Task goal
From the line that includes "Task: Click the -64% discount badge" to the last line of the records that follow, copy every line exactly and nothing more, omitting pictures.

Data extract
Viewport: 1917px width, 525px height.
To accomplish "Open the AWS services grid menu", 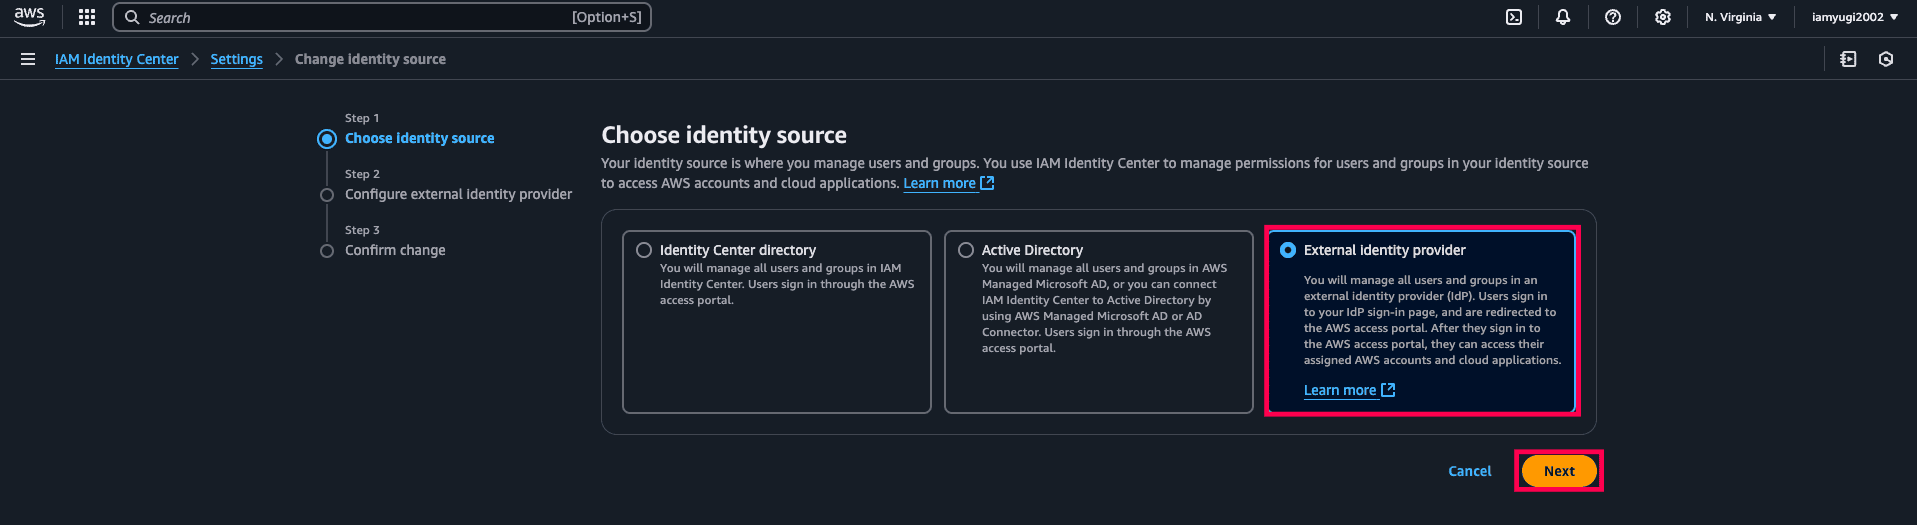I will click(87, 17).
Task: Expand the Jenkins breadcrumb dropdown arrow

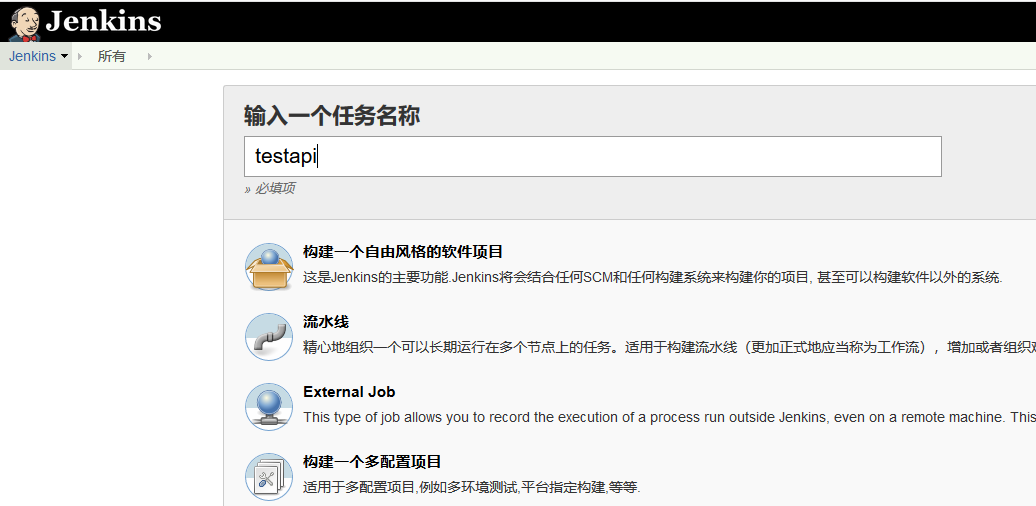Action: pyautogui.click(x=65, y=56)
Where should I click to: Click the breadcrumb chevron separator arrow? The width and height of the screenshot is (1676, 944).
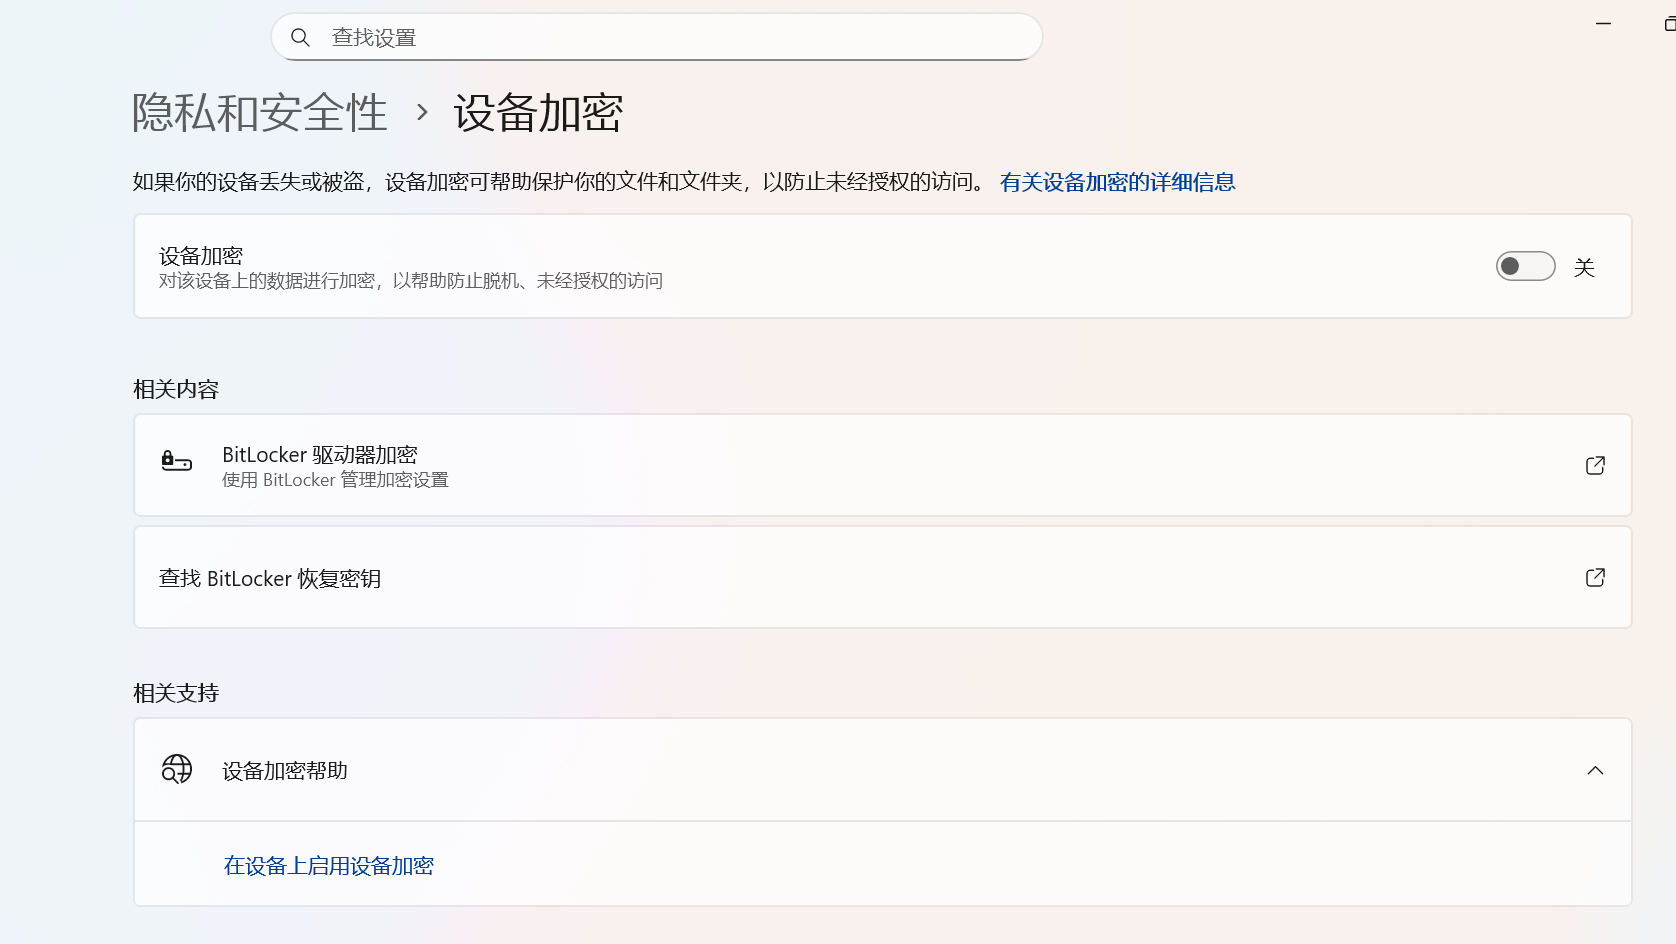(422, 113)
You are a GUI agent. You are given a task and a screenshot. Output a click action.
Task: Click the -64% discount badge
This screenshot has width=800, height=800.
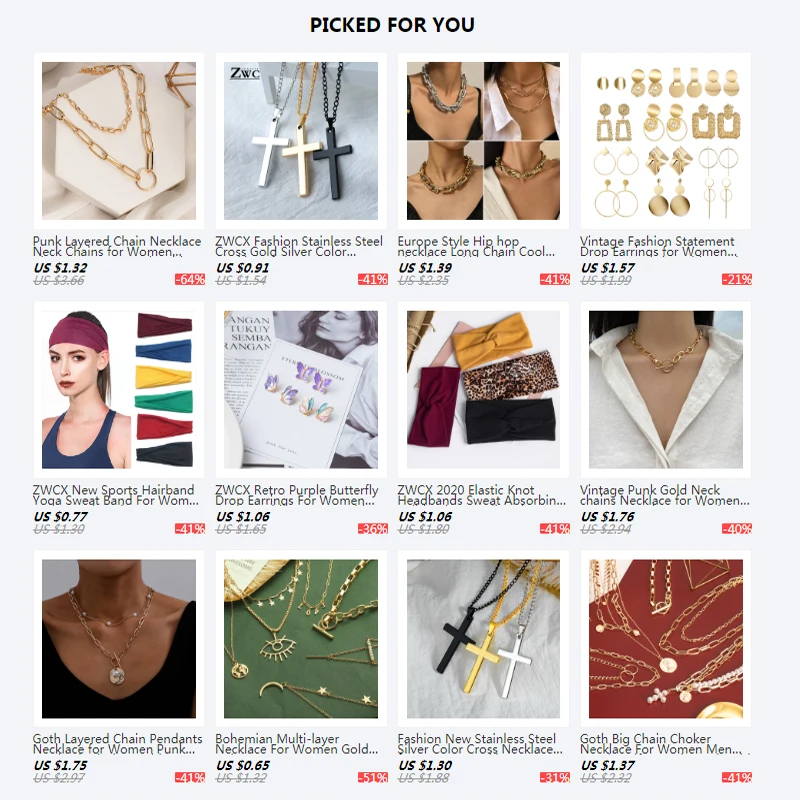click(190, 280)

Output
Task: Click the -64% discount badge
This screenshot has width=800, height=800.
click(190, 280)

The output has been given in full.